Update! From now until the end of Mona Wu’s show on January 28, all remaining artwork is 50% off the listed prices. This includes both framed and unframed work as well as original printing blocks.
Don’t pass up this unique opportunity to own some of her beautiful work!
(Please note that cards on the racks and work in baskets are not included.)
In this special solo exhibit Mona Wu is showing over 40 framed works and close to 200 unframed prints, made in her nearly 30 years of Printmaking career. All methods in Printmaking are presented: woodcut, linocut, lithograph, etching, and monoprint. On view are also some carved and cancelled wood boards Wu so lovingly and laboriously produced for edition printing.
Because of her large-scale studio-downsizing, these prints, proofs, editions, as well as many of Wu’s old carved wood boards will be for sale at prices in every collector’s budget. This is your opportunity to own and/or gift a beautiful Mona Wu original print.
Viewers who browse through the show may appreciate the artist’s artistic as well as technical progress and stylistic changes over the years. Yet as the underlying thread throughout her work, Wu still retains her Asian heritage and sensibility in all manners of Printmaking.
A native of China, Mona Wu immigrated to US in 1970. She studied Chinese painting and calligraphy in Hong Kong then received her BA in Art History from Salem College in 1996. She also studied Printmaking at WFU as an auditor from 1997-2014. Wu has taught classes and workshops in Chinese art and Printmaking at Salem Community courses, Reynolda House of American Art, and Sawtooth School of Visual Art and has been a member of Artworks Gallery for many years.
Charles Hahn | Complexities, and Nuances of the Human Spirit
Charles Hahn’s current project, “Complexities, and Nuances of the Human Spirit,” concentrates on characterizing the striking aspect of each person’s sensibility and inner self. The artist’s goal is to capture, in engaging black and white photography, the essence of an individual while letting the environment play second fiddle to the images of vibrant sentient beings. This body of work celebrates the subjects as individuals with their distinct souls, a center of being with a human quality to be appreciated. The way time moves on and things disappear; the photographs capture a moment in the past that one experiences in the present. Therefore, every photograph is ultimately about the passing of time, while preserving the spirit of the moment.
Since his youth, Charles Hahn spent untold hours in the darkrooms at school and at his home. It was during these early years that he cut his teeth on black and white film developing and processing. Early on he embarked upon a journalistic essay by photographing Chippewa Street, a seamy street in his hometown of Buffalo, NY, documenting in photography a world that would soon cease to exist. This first foray into street photography would be the predecessor of future projects, including work done in Winston-Salem where he currently resides. Although the people and places are different, the storytelling is eerily similar telling the stories of people who are usually overlooked.
Katherine Mahler | Wayfinding
The work presented in “Wayfinding” by Katherine Mahler draws upon memories of time spent on the Great Lakes and Niagara River, serving as a metaphor for navigating the pandemic. This series began as a way to remember places and times from the artist’s childhood in the Buffalo-Niagara region of New York and Ontario, Canada. Memory and maps, along with other wayfinding inspiration, speak to how we learn to find our way, literally and metaphorically and the guideposts and markers we need to navigate successfully from place and time.

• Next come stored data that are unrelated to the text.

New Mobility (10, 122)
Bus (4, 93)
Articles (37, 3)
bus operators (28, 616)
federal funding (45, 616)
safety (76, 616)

The work for this show represents ideas about what becomes essential to know, what details are important to pay attention to, observations about the cultural abandonment of collective action in favor of individualism, and trusting your instincts amid chaos. This series of work emerged in the winter of 2021 and is still evolving.
Katherine Mahler is an art educator and holds a BA in Studio Art from Kenyon College, a BFA in Art Education from Michigan State University, and is an MFA candidate at Lesley University.
The exhibit is free and open to the public.
Artworks Gallery, Inc. 564 North Trade Street Winston-Salem, NC 27101. Gallery phone: 336-723-5890
May Gallery Hours: Friday and Saturday 11-5 Sunday 1-4 Open for Gallery Hop: May 7, 2021, 7 – 9 pm (Meet the Artists Reception) Or by appointment at shop@artworks-gallery.org
Chris Flory was born in Philadelphia. She has a BFA in Printmaking from Philadelphia College of Art, now University of the Arts (1972), and an MFA in Painting from UNC-Greensboro (1992). She has been a member of Artworks Gallery since 1993. She lives in Winston-Salem with her husband and two cats.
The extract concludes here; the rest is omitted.